▶ _Text block_
##########

After the pandemic run of 2020 and 2021 pushing annual PC shipments past the 300-million mark, quarterly sales have been declining since 2022. Between January and March 2024, shipment numbers rose again year over year to between 57 and 60 million units, according to data by IDC and Canalys. However, these numbers are still a far cry from the same period of 2022.
Our chart shows that global laptop, desktop and workstation shipments stood at 80 million for the first quarter of 2022, which was already a decrease compared to the first quarter of 2021, signifying a market slowly becoming saturated and coinciding with pandemic-related restrictions of movement being eased and in some cases lifted in many countries around the world.
As Worldwide Mobile Devices Tracker Group President at IDC, Ryan Reith, said at the time, this development was to be expected. "The focus should be on the PC industry managing to ship more than 80 million PCs at a time when logistics and supply chain are still a mess, accompanied by numerous geopolitical and pandemic-related challenges", said Reid.
As in many other industries, PC vendors are looking to AI to boost sales for the remaining three quarters of 2024. Companies like Dell and Microsoft have already announced new "AI-first" product lines like Copilot+ laptops, which reportedly run compute-heavy AI applications on-device thanks to a dedicated AI chip instead of going through data centers in the cloud at a comparatively low price point, according to Reuters. Whether these new notebooks can revitalize a market that's been shrinking for the past ten years, apart from the short-lived pandemic growth burst, remains to be seen.

##########

(Collected data)
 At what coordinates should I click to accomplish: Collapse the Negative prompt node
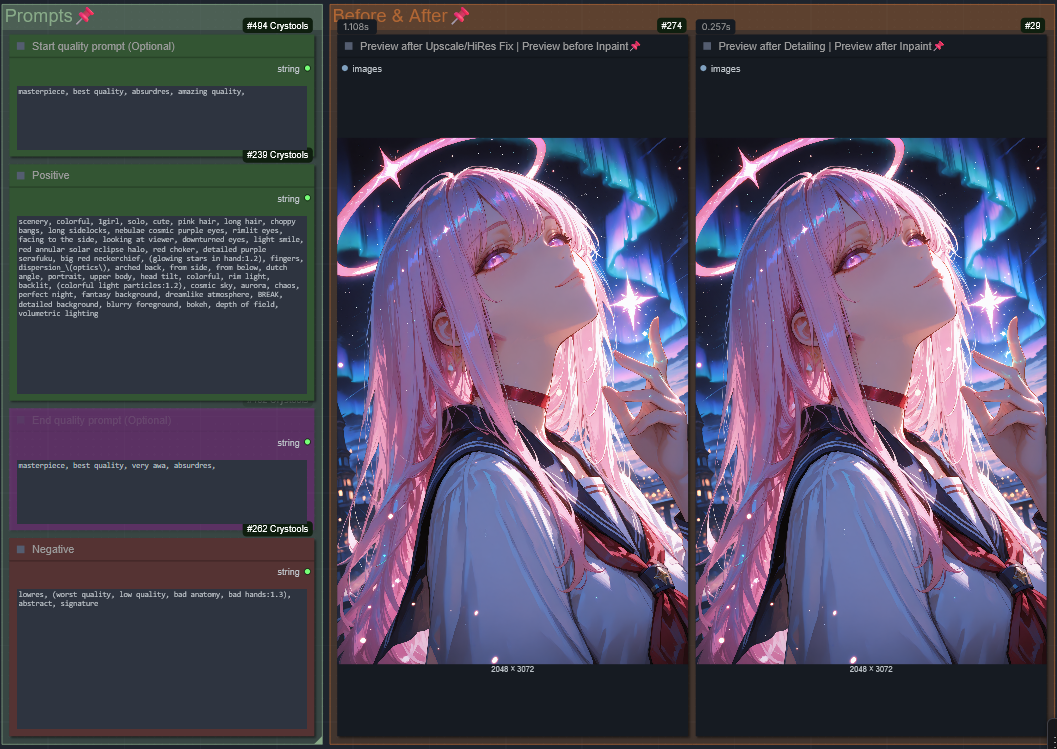(20, 549)
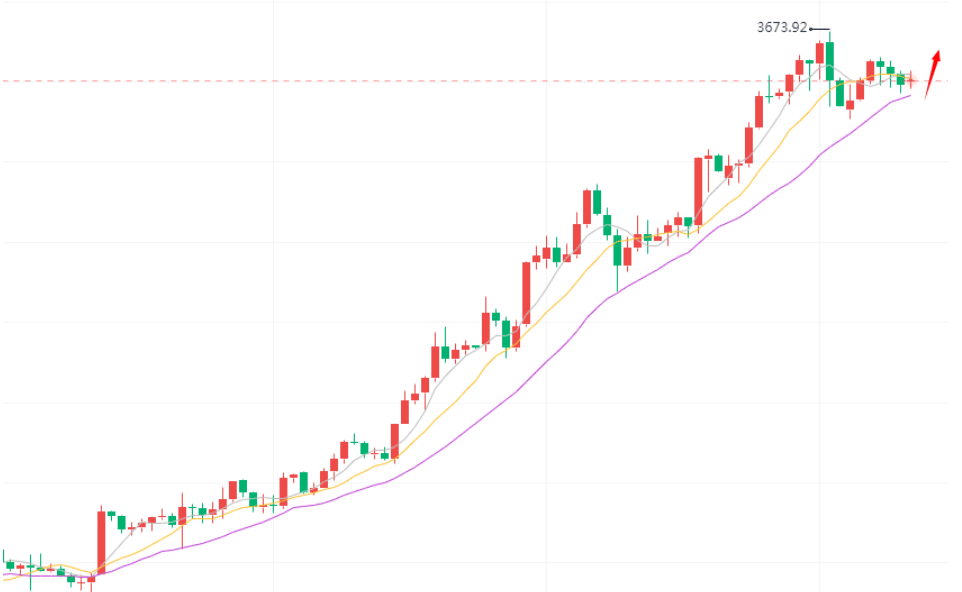Viewport: 962px width, 592px height.
Task: Click the red upward arrow annotation
Action: tap(931, 75)
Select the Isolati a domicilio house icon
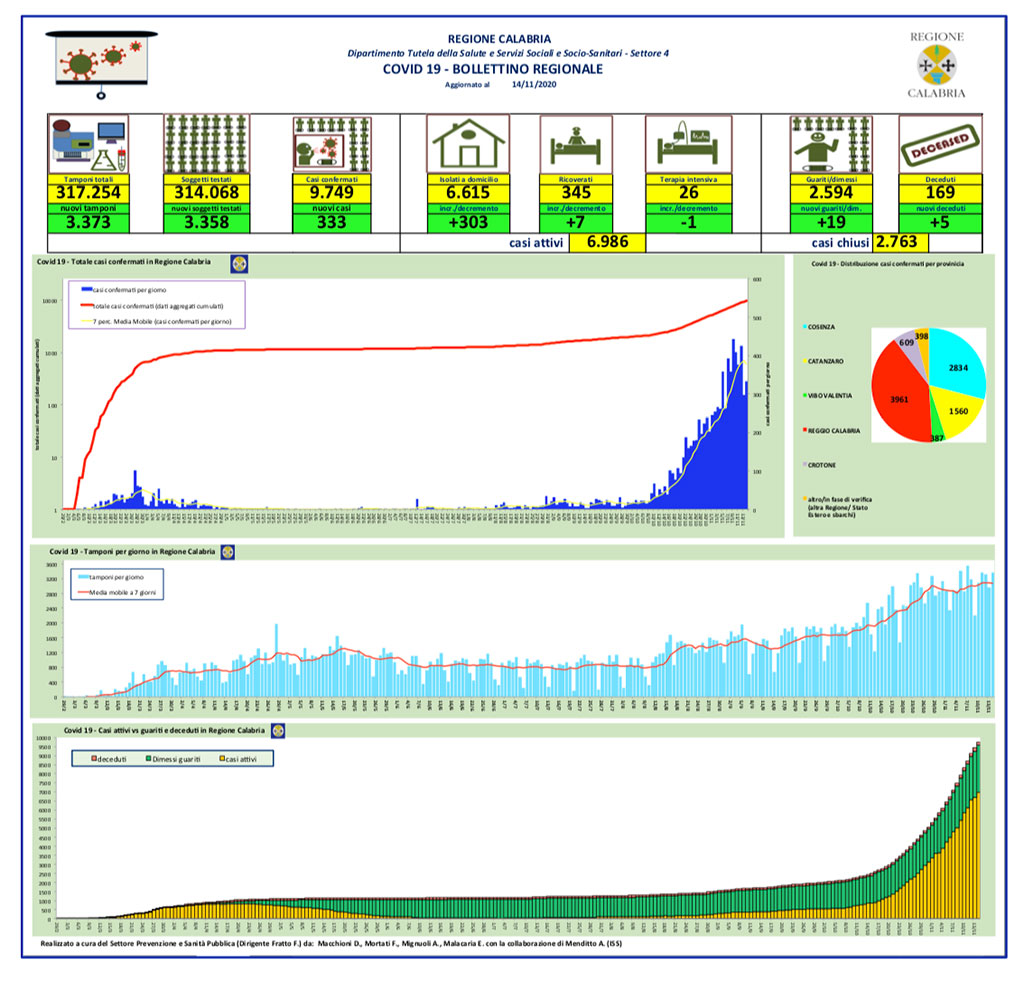Screen dimensions: 1024x988 point(468,144)
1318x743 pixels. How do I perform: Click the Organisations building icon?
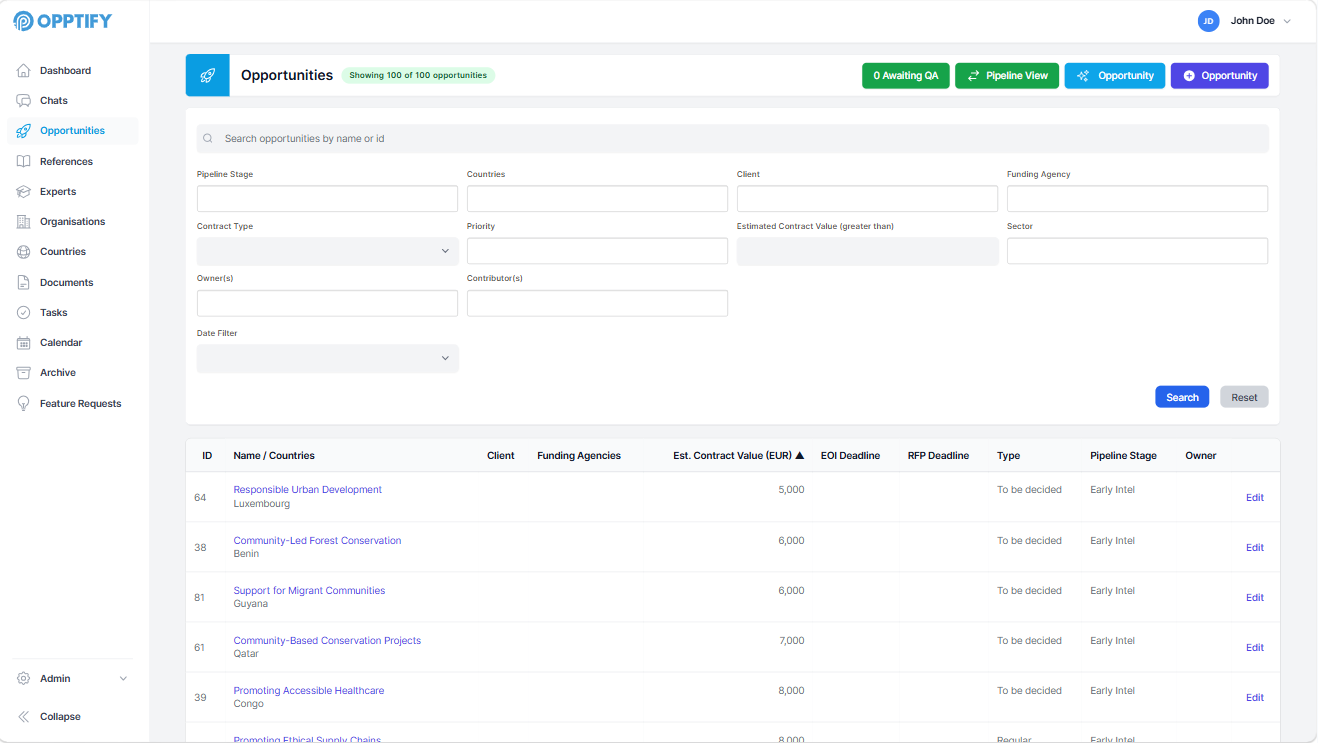click(x=24, y=222)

##########

▶ _Using the information_
[a] According to the PC shipments text, what was the number of global laptop, desktop and workstation shipments in the first quarter of 2022?
[b] Reproduce everything in the PC shipments text from "After the pandemic" down to "period of 2022.".
The entries aren't needed for these tasks.

▶ _Results of the tasks_
[a] 80 million

[b]
After the pandemic run of 2020 and 2021 pushing annual PC shipments past the 300-million mark, quarterly sales have been declining since 2022. Between January and March 2024, shipment numbers rose again year over year to between 57 and 60 million units, according to data by IDC and Canalys. However, these numbers are still a far cry from the same period of 2022.